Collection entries
Start of Block

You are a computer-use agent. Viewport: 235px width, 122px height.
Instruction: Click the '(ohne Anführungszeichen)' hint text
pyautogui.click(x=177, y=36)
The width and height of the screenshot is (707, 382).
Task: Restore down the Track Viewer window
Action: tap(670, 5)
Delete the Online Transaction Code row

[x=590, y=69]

End of Block

== What to produce ==
Copy each line of the data exactly, leaving nothing out.

== Response to this exercise ==
You are a computer-use agent. Viewport: 235px width, 122px height.
Instruction: Click the '(ohne Anführungszeichen)' hint text
pyautogui.click(x=177, y=36)
The width and height of the screenshot is (707, 382).
Task: Restore down the Track Viewer window
Action: tap(670, 5)
Delete the Online Transaction Code row

[x=590, y=69]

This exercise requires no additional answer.